ROC test

The ROC curve is an important improvement on the false positive and true negative measures of model performance. For a detailed explanation, refer to Chapter 9 of Tattar et al. (2017). The ROC curve basically plots the true positive rate against the false positive rate, and we measure the AUC for the fitted model.

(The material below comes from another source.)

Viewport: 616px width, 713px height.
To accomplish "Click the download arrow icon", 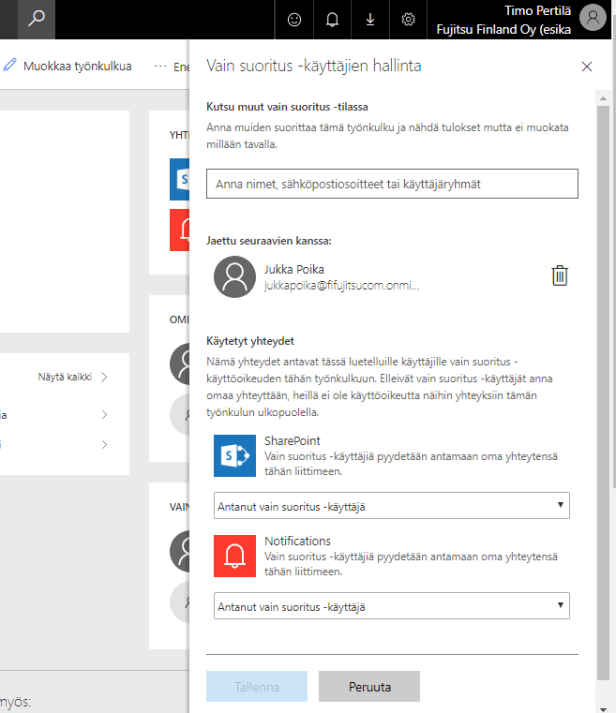I will (x=370, y=19).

The main goal that the ROC test attempts to achieve is the following. Suppose that Model 1 gives an AUC of 0.89 and Model 2 gives 0.91. Using the simple AUC criteria, we outright conclude that Model 2 is better than Model 1. However, an important question that arises is whether 0.91 is significantly higher than 0.89. The roc.test, from the pROC R package, provides the answer here. For the neural network and classification tree, the following R segment gives the required answer:

> library(pROC)
> HT_NN_Prob <- predict(NN_fit,newdata=HT2_TestX,type="raw")
> HT_NN_roc <- roc(HT2_TestY,c(HT_NN_Prob))
> HT_NN_roc$auc
Area under the curve: 0.9723826
> HT_CT_Prob <- predict(CT_fit,newdata=HT2_TestX,type="prob")[,2]
> HT_CT_roc <- roc(HT2_TestY,HT_CT_Prob)
> HT_CT_roc$auc
Area under the curve: 0.9598765
> roc.test(HT_NN_roc,HT_CT_roc)
        DeLong's test for two correlated ROC curves
data:  HT_NN_roc and HT_CT_roc
Z = 0.72452214, p-value = 0.4687452
alternative hypothesis: true difference in AUC is not equal to 0
sample estimates:
 AUC of roc1  AUC of roc2 
0.9723825557 0.9598765432 

Since the p-value is very large, we conclude that the AUC for the two models is not significantly different.

Statistical tests are vital and we recommend that they be used whenever suitable. The concepts highlighted in this chapter will be drawn on in more detail in the rest of the book.